Among the entries that follow, find every line with the word "agent" and list it.

■ **Records for the exercise**
▼

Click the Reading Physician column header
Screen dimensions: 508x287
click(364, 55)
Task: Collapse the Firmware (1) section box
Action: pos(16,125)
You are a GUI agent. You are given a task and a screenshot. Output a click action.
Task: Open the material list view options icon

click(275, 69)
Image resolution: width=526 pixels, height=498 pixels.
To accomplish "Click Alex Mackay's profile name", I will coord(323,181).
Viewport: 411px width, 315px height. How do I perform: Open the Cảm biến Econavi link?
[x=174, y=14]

▲
▼

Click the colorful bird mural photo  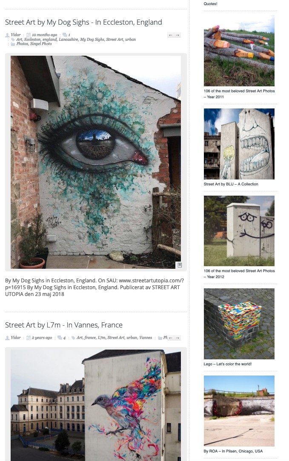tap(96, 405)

▲
▼

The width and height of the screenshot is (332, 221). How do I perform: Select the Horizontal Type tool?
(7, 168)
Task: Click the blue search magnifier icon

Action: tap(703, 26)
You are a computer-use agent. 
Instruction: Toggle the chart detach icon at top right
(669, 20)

▲

■ **Answer to this exercise**
You are a GUI agent. You are given a task and a screenshot. Output a click action.
You are a computer-use agent. 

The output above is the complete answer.